踊り場さんのエントリーを読んで思い出した。私が2020年の東京オリンピック決定を聞いたのは、通天閣の真下のギャラリーの中だった。

私は高校から美術科のある学校に通っていたのだけど、その時の同級生30人近くを集めてグループ展を開催した。ノリで友達と2人で主催をしたけど、まだ大学生で20歳になったばかりの子どもだったから、本当に色々と若さだけで乗り切った。(アトリエのオーナーさん、ありがとうございました。)

そんなグループ展の会期の末ごろ、みんなでだらだらと在廊していた時に、オリンピック決定の話になったのだと思う。

私たちはその時、ちょうど20歳だった。展覧会の名前も「真夏の成人式」などとかっこつけたタイトルを出して、大人になった私たち・・・みたいなことを言っていた。「東京オリンピックの時、私たちって27歳なんだよね」「大人だねえ、なにしてるんだろうね」「またここで展覧会やろうか」なんて言ったっけ。

════

課題内容 1:
本文を読んで、次の問いに答えてください。
(a) 筆者が2020年の東京オリンピック決定を聞いたのはどこですか。
(b) グループ展のために集めた同級生は何人ぐらいですか。
(c) 展覧会にはどんな名前がついていましたか。
本文と記録は、それぞれ別の出どころから取ったものです。

════

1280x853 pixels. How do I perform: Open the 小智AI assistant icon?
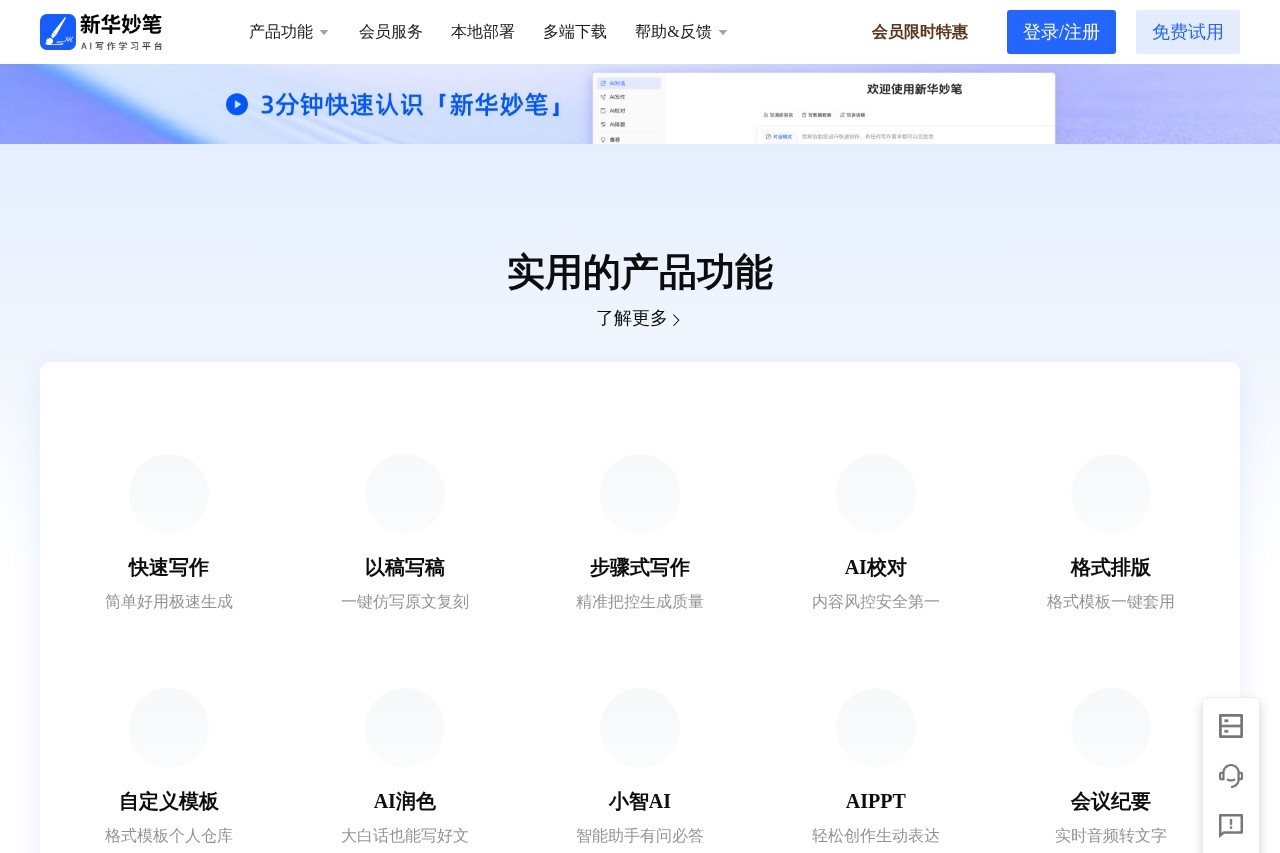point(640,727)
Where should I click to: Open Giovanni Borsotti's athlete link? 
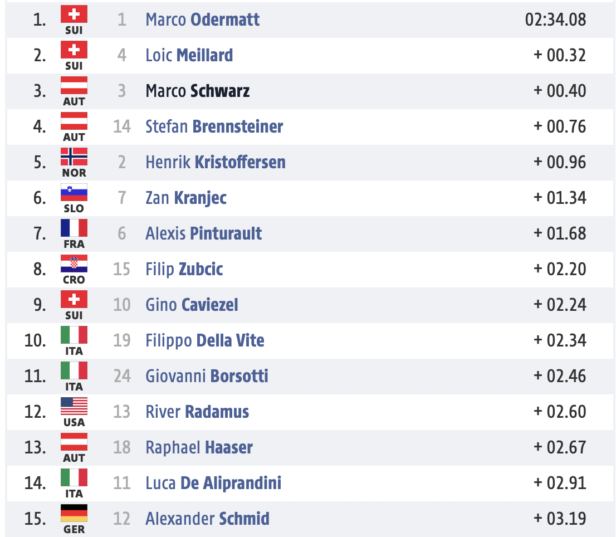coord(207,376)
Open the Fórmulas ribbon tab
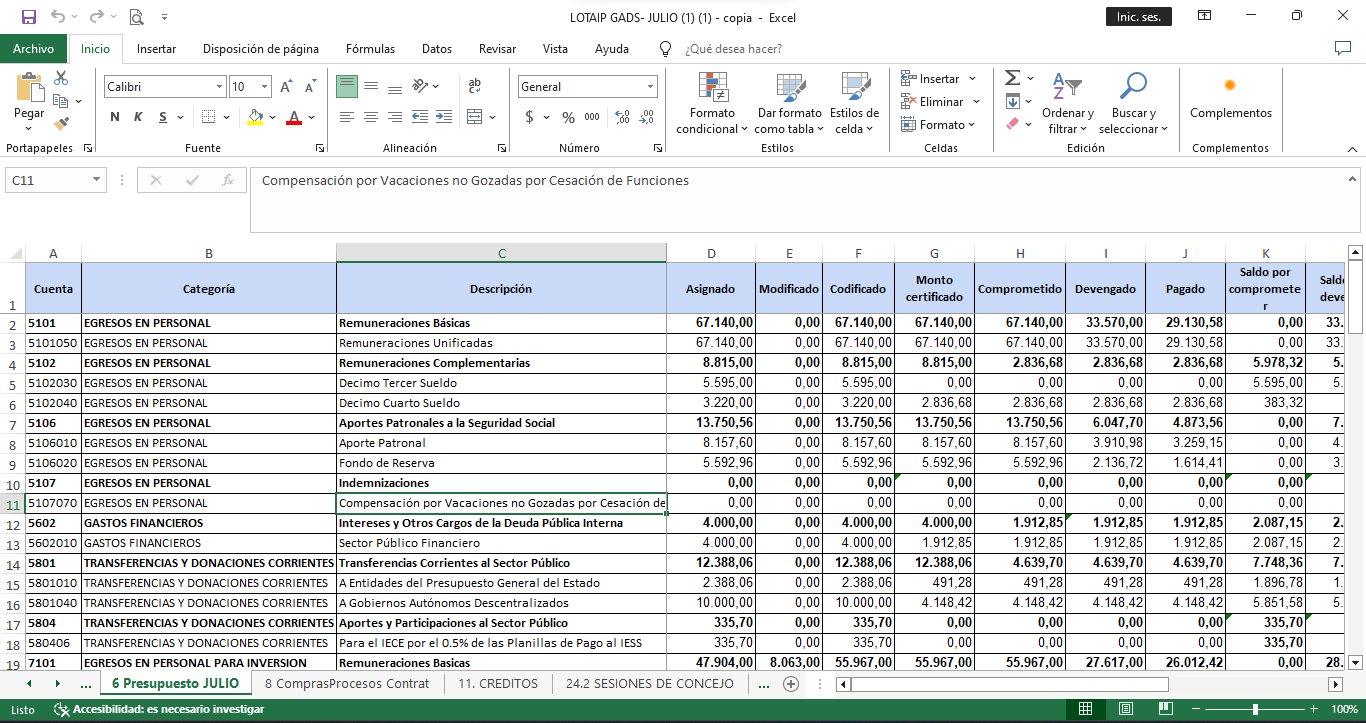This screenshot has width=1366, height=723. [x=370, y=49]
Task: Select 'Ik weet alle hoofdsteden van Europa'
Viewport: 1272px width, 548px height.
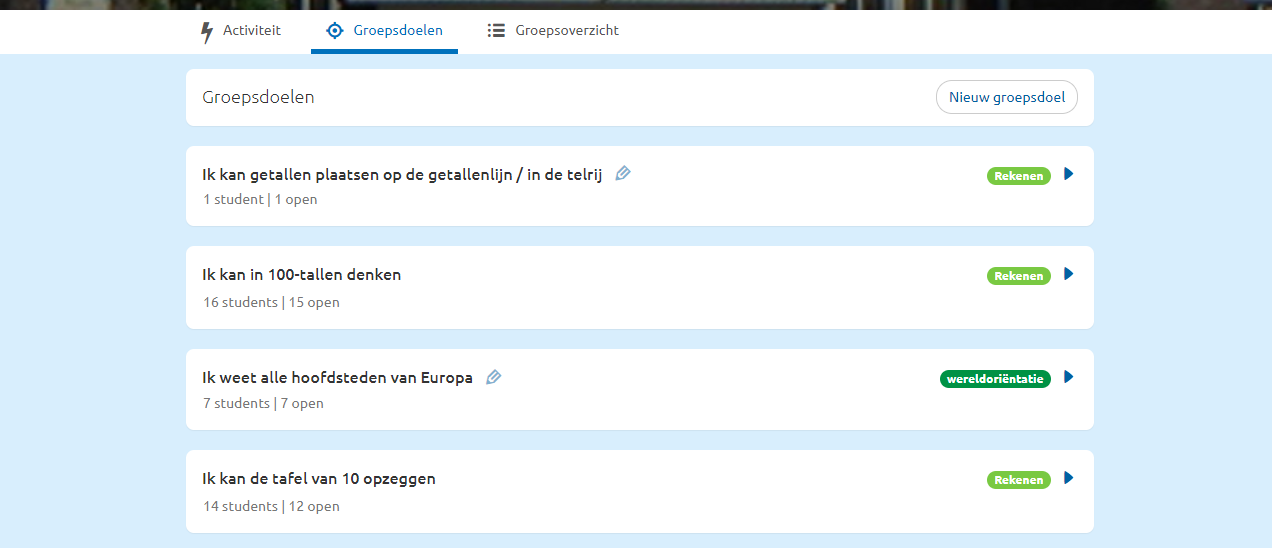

════

課題内容 2: 記録のうち、「Where should I」を含む行から記録の最後の行まで（両端を含む）を、空行を除いて番号付きリストの形で書き表してください。画像は答えに入れないでください。

解答例 1:
(a) 通天閣の真下のギャラリーの中
(b) 30人近く
(c) 「真夏の成人式」

解答例 2:
1. Where should I click to: Open Giovanni Borsotti's athlete link? 
2. coord(207,376)
3. Open the Fórmulas ribbon tab
4. This screenshot has width=1366, height=723. [x=370, y=49]
5. Task: Select 'Ik weet alle hoofdsteden van Europa'
6. Viewport: 1272px width, 548px height.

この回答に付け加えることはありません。